@SivaRamaKrishnaNV
I have merged my own CPU loop function with img_2d source code.
Please apply below patch on your side.
As you can see the patch mainly include below two changes.
- Force to do compiler optimization with -O3
- Read original file to src_img → call yuv422pTo420pLoop and store into dst_img
diff --git a/nvmedia/img_2d/Makefile b/nvmedia/img_2d/Makefile
index 5452889..c1e7b9f 100644
--- a/nvmedia/img_2d/Makefile
+++ b/nvmedia/img_2d/Makefile
@@ -10,7 +10,7 @@ include ../../../make/nvdefs.mk
TARGETS = nvmimg_2d
-CFLAGS := $(NV_PLATFORM_OPT) $(NV_PLATFORM_CFLAGS) -I. -I../utils
+CFLAGS := $(NV_PLATFORM_OPT) $(NV_PLATFORM_CFLAGS) -O3 -I. -I../utils
CFLAGS += -DNVMEDIA_NVSCI_ENABLE
CPPFLAGS := $(NV_PLATFORM_SDK_INC) $(NV_PLATFORM_CPPFLAGS)
LDFLAGS := $(NV_PLATFORM_SDK_LIB) $(NV_PLATFORM_LDFLAGS)
diff --git a/nvmedia/img_2d/image2d.c b/nvmedia/img_2d/image2d.c
index f060a7f..1a9970a 100644
--- a/nvmedia/img_2d/image2d.c
+++ b/nvmedia/img_2d/image2d.c
@@ -64,6 +64,23 @@ destroySurface(NvMediaImage *image)
NvMediaImageDestroy(image);
}
+void yuv422pTo420pLoop(uint8_t* src, uint8_t* dst, int width, int height) {
+ //Copy Y part
+ for (int row = 0; row < height; row++) {
+ for (int col = 0; col < width; col++) {
+ *dst++=*src++;
+ }
+ }
+
+ //Copy UV part
+ for (int row = 0; row < height; row++) {
+ for (int col = 0; col < width / 2; col++) {
+ *dst++=*src++;
+ }
+ src += width / 2;
+ }
+}
+
static NvMediaStatus
blit2DImage(Blit2DTest *ctx, TestArgs* args)
{
@@ -71,7 +88,29 @@ blit2DImage(Blit2DTest *ctx, TestArgs* args)

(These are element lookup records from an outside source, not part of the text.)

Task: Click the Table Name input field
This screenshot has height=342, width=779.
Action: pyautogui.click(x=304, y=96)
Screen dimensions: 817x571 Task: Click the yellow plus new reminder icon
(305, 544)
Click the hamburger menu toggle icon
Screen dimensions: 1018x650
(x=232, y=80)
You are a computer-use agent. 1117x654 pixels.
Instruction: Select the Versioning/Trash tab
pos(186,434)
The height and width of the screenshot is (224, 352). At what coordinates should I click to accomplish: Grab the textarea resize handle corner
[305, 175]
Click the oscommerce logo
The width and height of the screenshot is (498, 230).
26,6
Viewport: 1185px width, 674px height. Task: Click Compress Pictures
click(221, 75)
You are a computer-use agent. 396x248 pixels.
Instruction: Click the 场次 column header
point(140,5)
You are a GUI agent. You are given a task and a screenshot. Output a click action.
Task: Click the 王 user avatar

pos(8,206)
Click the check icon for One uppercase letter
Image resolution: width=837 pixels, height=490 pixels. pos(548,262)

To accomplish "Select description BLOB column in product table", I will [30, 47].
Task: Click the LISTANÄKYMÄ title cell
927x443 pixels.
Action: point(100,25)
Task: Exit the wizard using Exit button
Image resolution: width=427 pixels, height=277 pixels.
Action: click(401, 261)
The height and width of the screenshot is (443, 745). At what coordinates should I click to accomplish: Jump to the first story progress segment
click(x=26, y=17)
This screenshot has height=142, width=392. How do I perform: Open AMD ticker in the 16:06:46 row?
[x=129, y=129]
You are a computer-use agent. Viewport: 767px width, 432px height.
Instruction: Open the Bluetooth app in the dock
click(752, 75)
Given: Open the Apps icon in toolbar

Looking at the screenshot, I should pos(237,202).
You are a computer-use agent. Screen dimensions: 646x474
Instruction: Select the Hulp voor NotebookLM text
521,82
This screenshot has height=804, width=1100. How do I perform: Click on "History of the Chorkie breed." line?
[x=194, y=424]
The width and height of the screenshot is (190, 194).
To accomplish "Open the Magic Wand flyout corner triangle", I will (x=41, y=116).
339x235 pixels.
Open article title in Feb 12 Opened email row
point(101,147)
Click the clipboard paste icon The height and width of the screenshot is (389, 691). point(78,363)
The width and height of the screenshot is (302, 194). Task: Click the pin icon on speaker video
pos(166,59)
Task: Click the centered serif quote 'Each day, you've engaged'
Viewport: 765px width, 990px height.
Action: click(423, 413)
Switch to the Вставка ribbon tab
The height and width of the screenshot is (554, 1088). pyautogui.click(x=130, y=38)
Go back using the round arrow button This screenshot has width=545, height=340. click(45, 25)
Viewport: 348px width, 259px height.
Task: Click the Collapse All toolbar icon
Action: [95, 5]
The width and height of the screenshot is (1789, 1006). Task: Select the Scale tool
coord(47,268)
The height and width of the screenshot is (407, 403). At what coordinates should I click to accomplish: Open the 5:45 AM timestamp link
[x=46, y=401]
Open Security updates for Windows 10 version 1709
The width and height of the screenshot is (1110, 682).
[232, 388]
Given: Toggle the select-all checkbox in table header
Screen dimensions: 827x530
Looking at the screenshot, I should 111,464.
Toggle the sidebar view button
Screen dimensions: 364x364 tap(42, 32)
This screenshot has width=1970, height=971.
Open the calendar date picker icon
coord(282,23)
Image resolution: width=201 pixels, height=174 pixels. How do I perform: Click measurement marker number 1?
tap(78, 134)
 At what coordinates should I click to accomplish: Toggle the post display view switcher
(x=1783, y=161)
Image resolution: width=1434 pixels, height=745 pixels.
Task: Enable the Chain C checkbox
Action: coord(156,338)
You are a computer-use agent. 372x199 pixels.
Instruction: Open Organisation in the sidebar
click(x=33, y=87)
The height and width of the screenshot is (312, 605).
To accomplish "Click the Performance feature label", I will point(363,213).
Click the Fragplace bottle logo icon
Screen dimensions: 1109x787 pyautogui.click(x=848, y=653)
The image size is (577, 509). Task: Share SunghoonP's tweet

NvMediaImageSurfaceMap surfaceMap;
uint64_t startTime,endTime;
uint64_t end1Time;
- double processingTime;
+ double processingTime = 0;
+ uint8_t * src_img;
+ uint8_t * dst_img;
+ uint32_t size = args->srcSurfAllocAttrs[0].value * args->srcSurfAllocAttrs[1].value * 2;
+
+ FILE * file_ptr = NULL;
+ file_ptr = fopen(args->inputFileName, "rb");
+ src_img = malloc(size);
+ dst_img = malloc(size);
+ if(fread(src_img, size, 1, file_ptr) != 1) {
+ LOG_ERR("%s: Error reading file: %s\n", __func__, args->inputFileName);
+ }
+ GetTimeMicroSec(&startTime);
+ yuv422pTo420pLoop(src_img, dst_img, args->srcSurfAllocAttrs[0].value, args->srcSurfAllocAttrs[1].value);
+ GetTimeMicroSec(&endTime);
+ processingTime = 0;
+ processingTime += (double)(endTime - startTime)/1000.0;
+
+ LOG_INFO("Current Allocate size is %d(%d*%d)\n", size, args->srcSurfAllocAttrs[0].value, args->srcSurfAllocAttrs[1].value);
+ LOG_INFO("CPU Loop Processing time per frame %.4f ms \n", processingTime);
+ fclose(file_ptr);
+ free(src_img);
+ free(dst_img);
processingTime = 0;
status = ReadImage(args->inputFileName, /* fileName */
nvming_2d default optimized level is -O2.
- Performance result with -O2 option
nvmedia: createSurface: NvMediaImageCreate:: Image size: 1280x720 Image type: 42
nvmedia: Current Allocate size is 1843200(1280*720)
nvmedia: CPU Loop Processing time per frame 1.3570 ms
nvmedia: WriteImage : Saving output image into file...
nvmedia: Processing time per frame 1.1920 ms
- Performance result with -O3 option
nvmedia: createSurface: NvMediaImageCreate:: Image size: 1280x720 Image type: 42
nvmedia: createSurface: NvMediaImageCreate:: Image size: 1280x720 Image type: 25
nvmedia: Current Allocate size is 1843200(1280*720)
nvmedia: CPU Loop Processing time per frame 0.7680 ms
nvmedia: WriteImage : Saving output image into file...
nvmedia: Processing time per frame 1.3410 ms
Therefore, we can found NVIDIA hardware engine may not work fast as we expected (Like FPGA did). Maybe hardware engine sync with CPU timing issue?
For now, the performance result is even slower than CPU method.